With a legacy built on his founding of the massively successful Prudential Insurance company, Forest Dryden financed what amounts to a modern castle in Somerset Hills, New Jersey.
Currently on the market for $18 million, the home encompasses more than 30,000 square feet, incorporates eleven bathrooms, seven bedrooms, and a host of additional amenities which would take an entire afternoon to survey.
All photos are used with permission from TopTenRealEstateDeals.com
The home is named “Stronghold,” reinforcing its castle-like demeanor- and the front entryway further reinforces this motif with heavy pillars, a sternly beamed-over ceiling, and a wide, marble floor, all rendered in warm, but imposing dark browns.

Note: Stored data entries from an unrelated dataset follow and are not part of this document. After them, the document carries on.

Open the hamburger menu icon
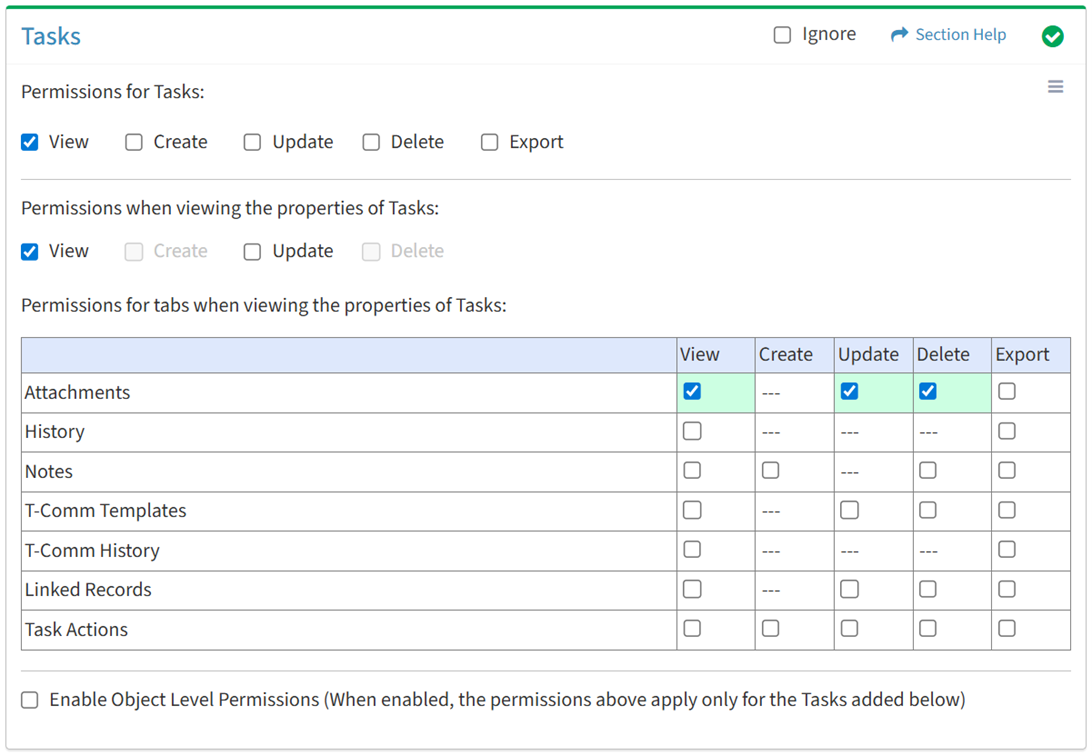Image resolution: width=1092 pixels, height=755 pixels. [x=1055, y=87]
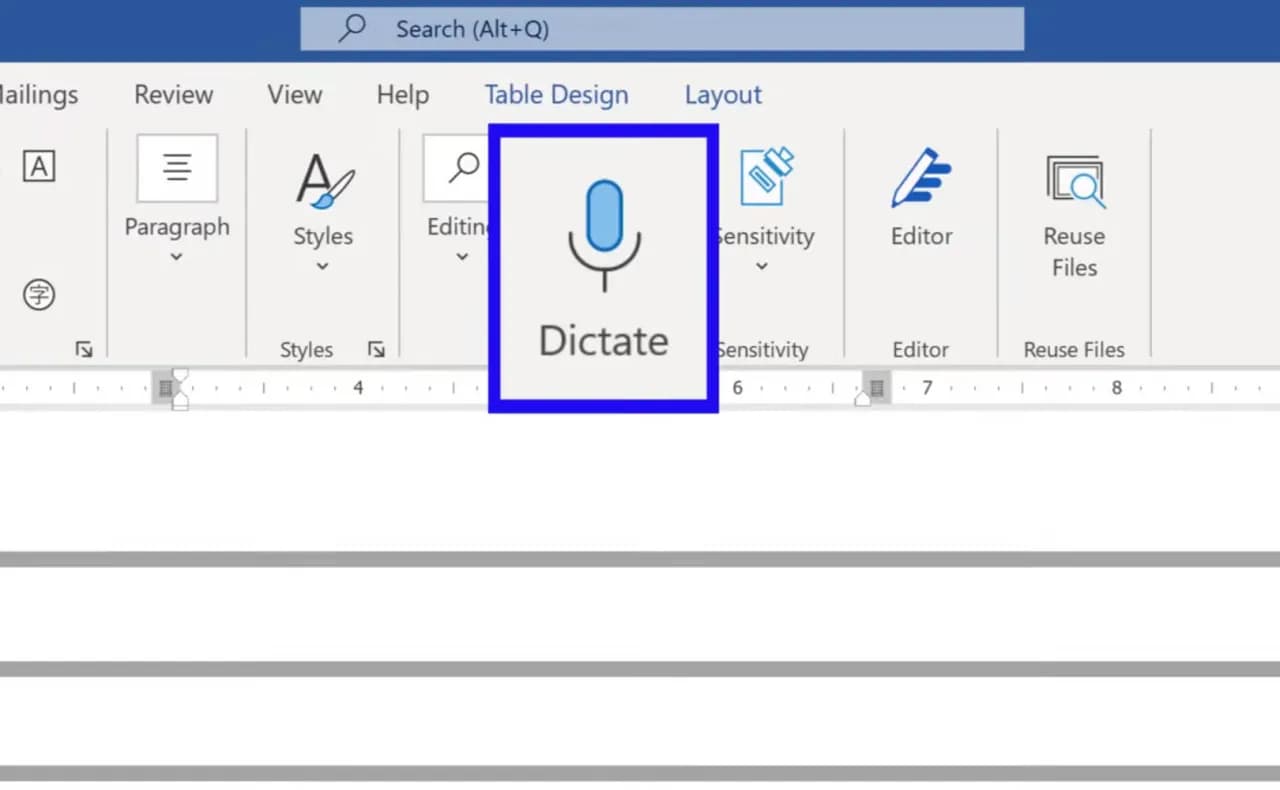This screenshot has width=1280, height=790.
Task: Click the Search (Alt+Q) box
Action: (662, 29)
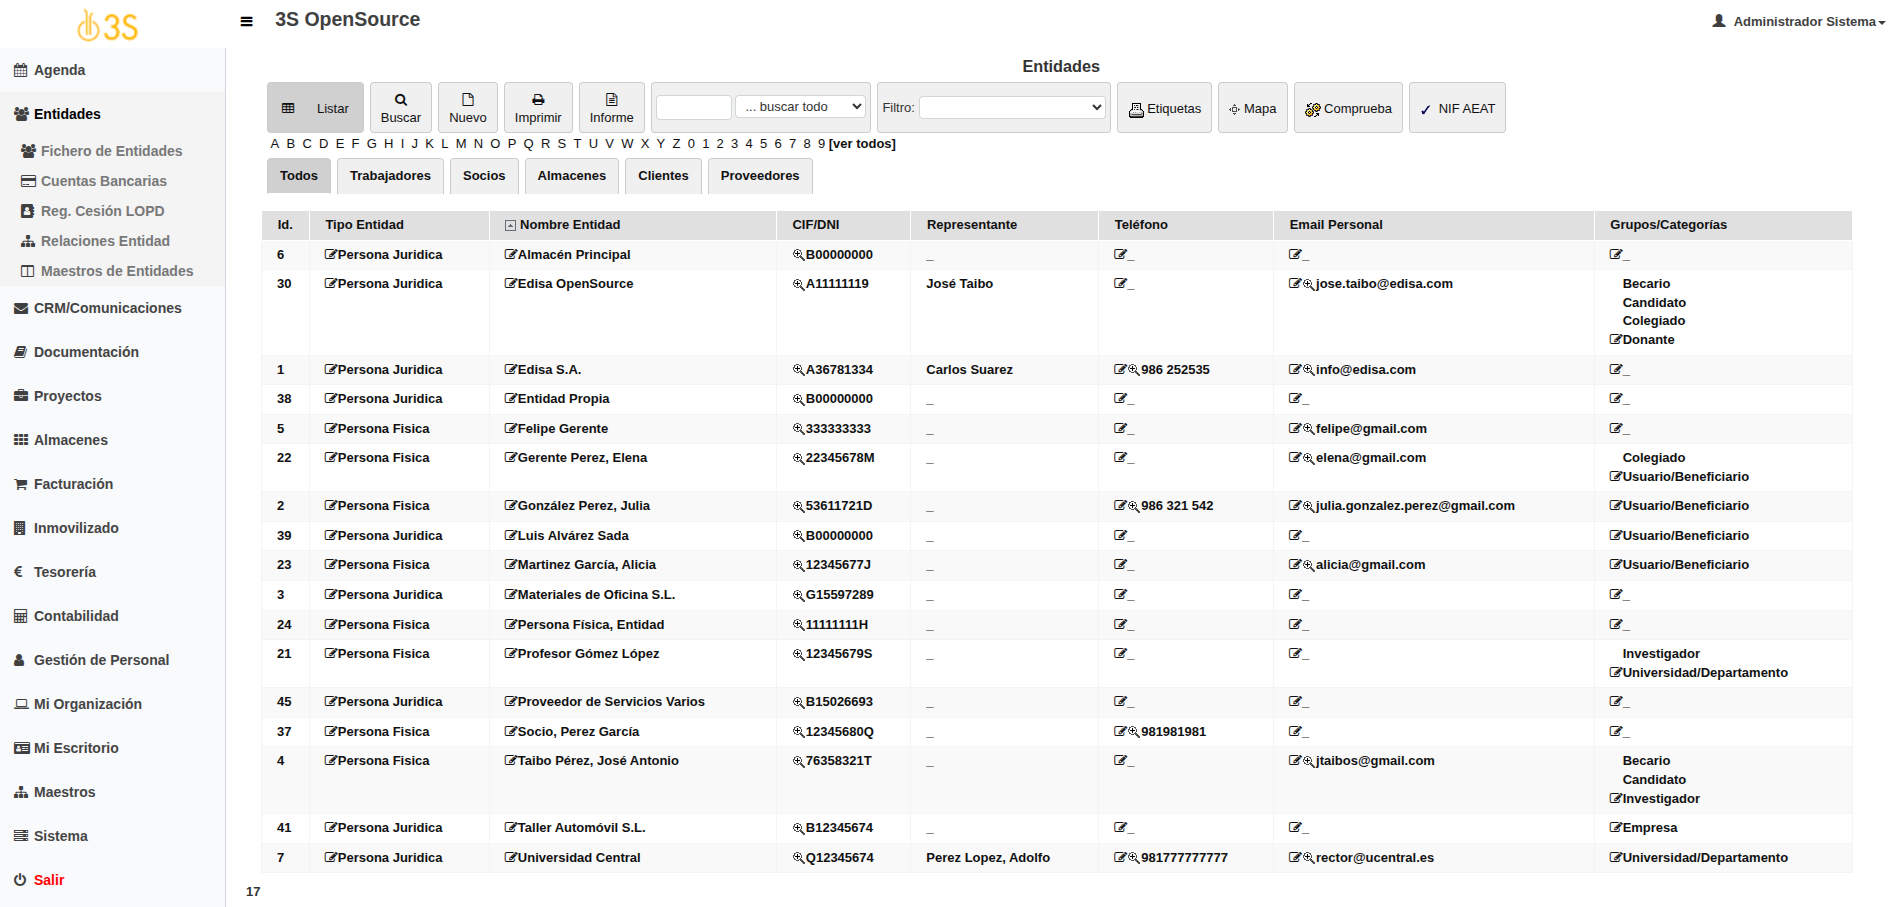Select the Trabajadores tab

(x=390, y=176)
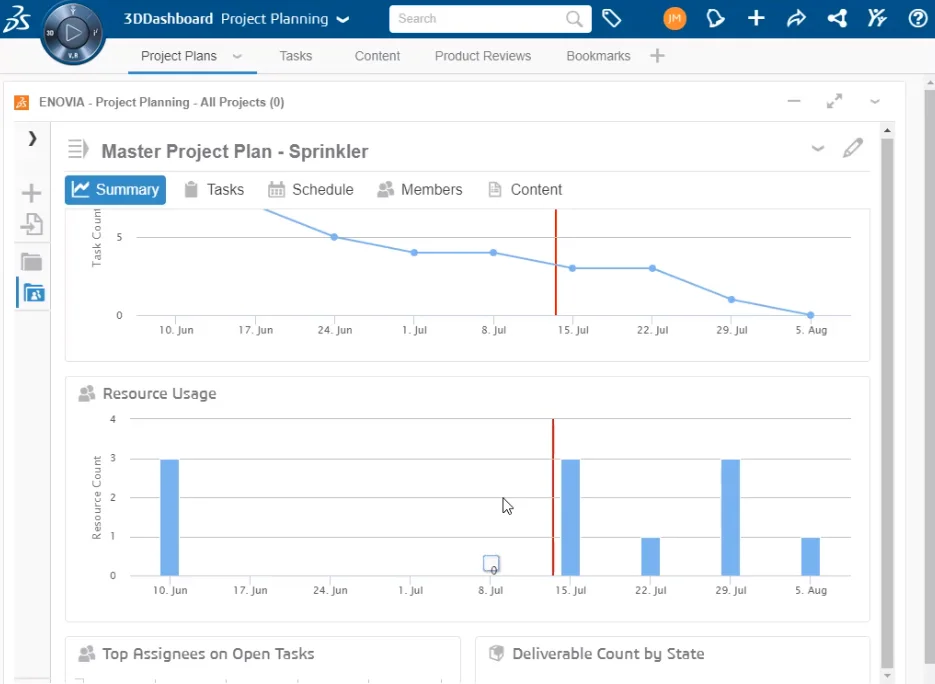Switch to the Product Reviews tab

coord(482,56)
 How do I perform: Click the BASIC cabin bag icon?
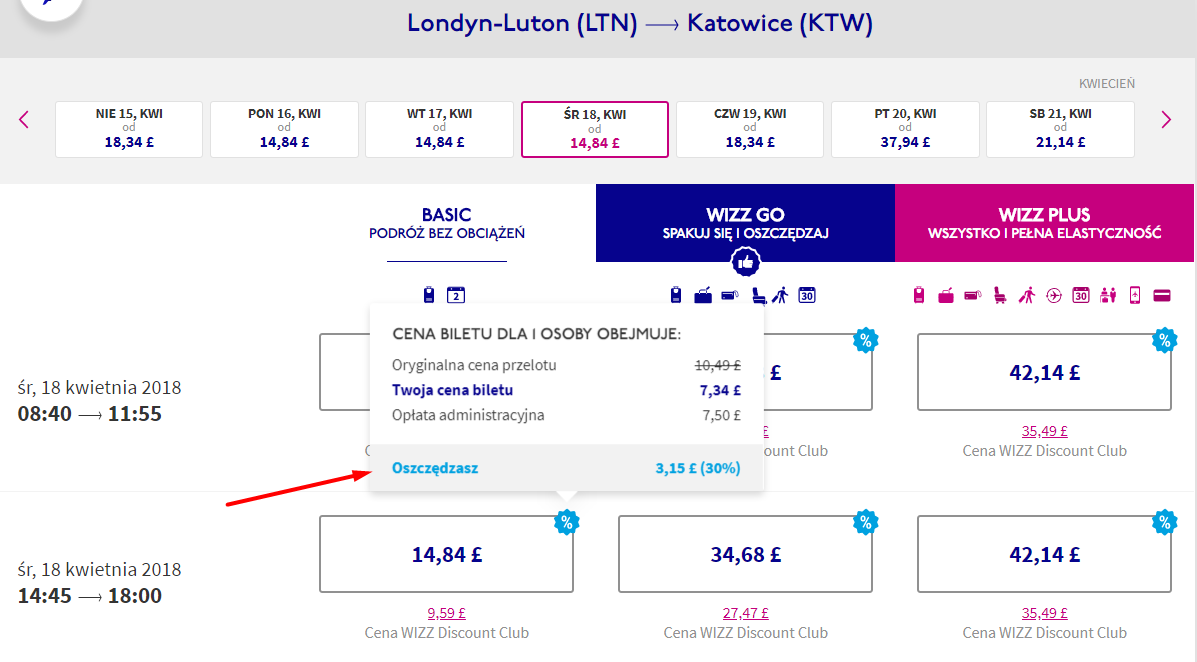(429, 295)
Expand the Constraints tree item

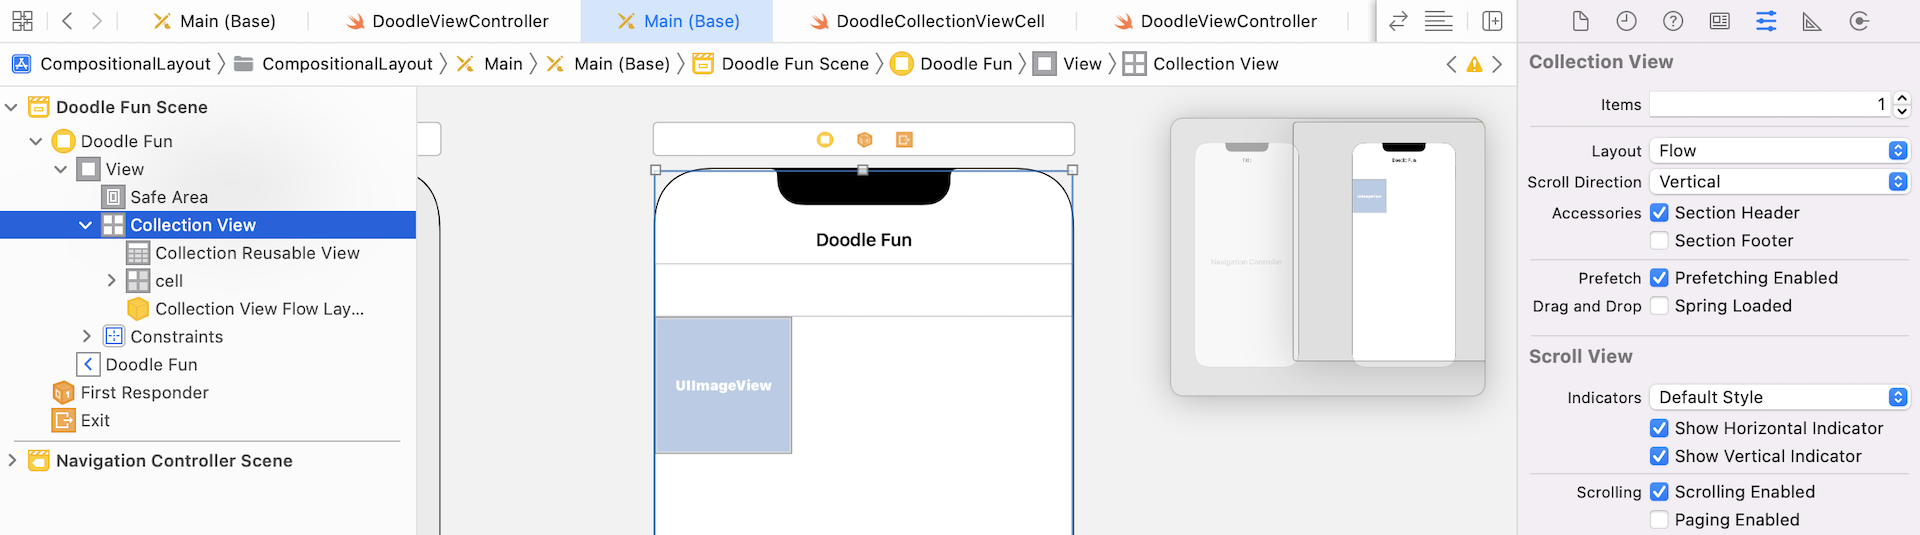pyautogui.click(x=87, y=337)
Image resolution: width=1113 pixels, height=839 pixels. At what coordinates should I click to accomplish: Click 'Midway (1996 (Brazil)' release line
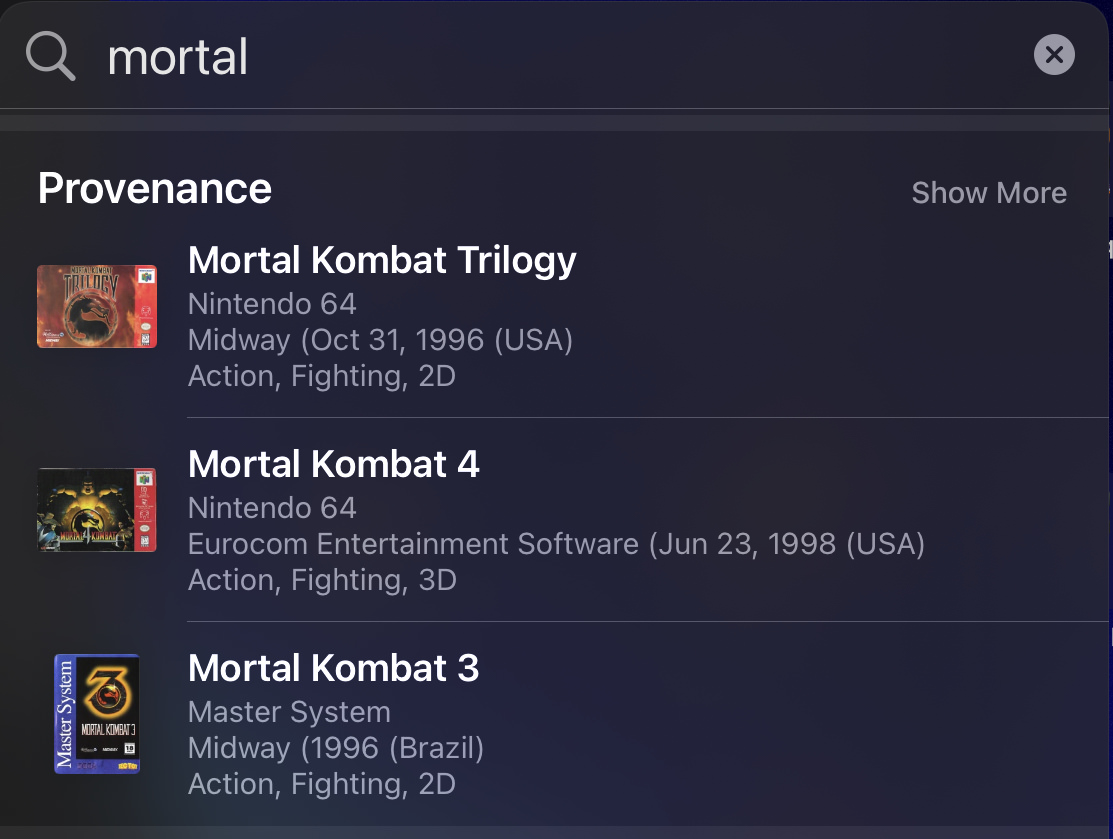[x=336, y=748]
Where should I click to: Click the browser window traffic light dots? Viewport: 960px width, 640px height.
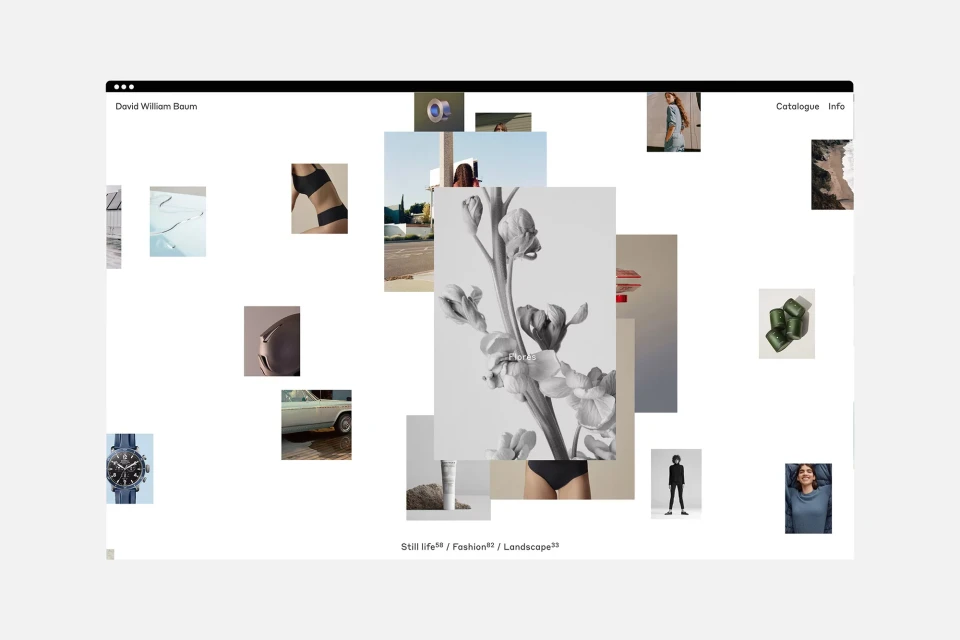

The main living area almost looks like a central space in a natural history museum with very high ceilings, high beams, aggressive light admittance, and what appears to be a giant model of a molecule inside a carbon shell, suspended from on high.
The dining room is as striking as they come with a large, round wood-tile floor, palatial moldings along with the ceiling and seams, and the graceful chandelier hanging over the table. The large table seats 10 with plush, but simple chairs upholstered in purple fabric. One side of the room opens up to a large window with a generous view of the equally generous front garden.
Dryden’s office is easily the highlight of this magnificent structure. It is roughly 30 by 30 feet square and is walled in by stone arches enclosed with at least half a dozen glass double doors. A central workbench stands on two skull-shaped pillars in the middle of the room and has a work surface large enough to sleep on if one felt so inclined.
On the floor of the top level of the building exists a circular balcony looking down on the levels below. Standing on the lower level, one notices that what can be seen of the upper-most ceiling reveals an image of the Earth. The image looks like a globe from the lower level. The ceiling below the balcony is rendered in heavy, ornate wood full of marks and stars. The impression that is created is of looking up into space at the Earth through some sort of kaleidoscopic telescope. It is, world-view destabilizing, to say the least.
To appreciate the effect of the balcony and its lower floor, one must step into the garden to view the tower that contains it from outside. It is impressive enough, standing two floors higher than the rest of the structure. But once you know what it contains, it begins to feel more like the centerpiece of some kind of magic-based space program.